So You’ve Bought An Investment Property.. Now What?

28/07/2020

Investing in property is a great way to generate a return and has two types of potential returns. The first being from rent paid by tenants and the second is the property increasing in value, called capital gain. Rentals can provide regular income while maximizing capital through leverage. Rent should rise over time whilst debt decreases.

First things first, get a pre-purchase rental assessment done before investing. For a small fee you can get the opinion of an expert who will point out the strengths and weaknesses of your investment. This will determine if the property you want to purchase will do well in the rental market and why.

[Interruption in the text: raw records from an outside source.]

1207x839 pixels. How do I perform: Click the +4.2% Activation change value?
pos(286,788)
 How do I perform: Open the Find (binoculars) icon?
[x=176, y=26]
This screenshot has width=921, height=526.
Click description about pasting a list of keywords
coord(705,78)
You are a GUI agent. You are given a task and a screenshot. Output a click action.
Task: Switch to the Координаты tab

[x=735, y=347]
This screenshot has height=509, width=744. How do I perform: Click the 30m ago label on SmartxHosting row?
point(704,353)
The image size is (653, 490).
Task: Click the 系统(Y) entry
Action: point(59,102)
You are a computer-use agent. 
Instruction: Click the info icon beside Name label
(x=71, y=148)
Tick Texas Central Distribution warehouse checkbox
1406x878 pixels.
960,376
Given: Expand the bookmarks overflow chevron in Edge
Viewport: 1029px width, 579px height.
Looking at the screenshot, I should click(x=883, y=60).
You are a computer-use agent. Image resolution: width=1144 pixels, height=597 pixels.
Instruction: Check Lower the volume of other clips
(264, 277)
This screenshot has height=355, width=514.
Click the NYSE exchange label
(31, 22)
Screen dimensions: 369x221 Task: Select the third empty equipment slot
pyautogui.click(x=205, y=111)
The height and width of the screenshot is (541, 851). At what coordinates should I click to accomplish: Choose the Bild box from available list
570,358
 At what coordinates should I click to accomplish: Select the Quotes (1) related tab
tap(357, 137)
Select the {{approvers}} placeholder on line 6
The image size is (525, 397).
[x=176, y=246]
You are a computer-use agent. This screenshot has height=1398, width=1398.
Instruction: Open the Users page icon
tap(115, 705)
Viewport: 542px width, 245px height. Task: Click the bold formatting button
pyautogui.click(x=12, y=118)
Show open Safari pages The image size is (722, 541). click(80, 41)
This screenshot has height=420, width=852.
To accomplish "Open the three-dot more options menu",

The thought has probably crossed your mind to self manage. Cash flow properties can be hard to come by nowadays so saving money on management probably seems reasonable. However, property managers can be an essential part of helping you generate return. They can educate you on ways to improve the property in order to achieve more rent or problems to steer clear of. Property management is a tax-deductible expense therefore, you could save on income tax by hiring a property manager all while utilizing their expert knowledge in order to generate more return. Property management is a great way to enjoy the benefits of owning a rental without the stress and worry.

Purchasing your first or even your fourth investment property may seem like a great idea. However, always ensure you have done your research and had experts look into it for you before committing. Rentals can be costly but they can also be a great source of return.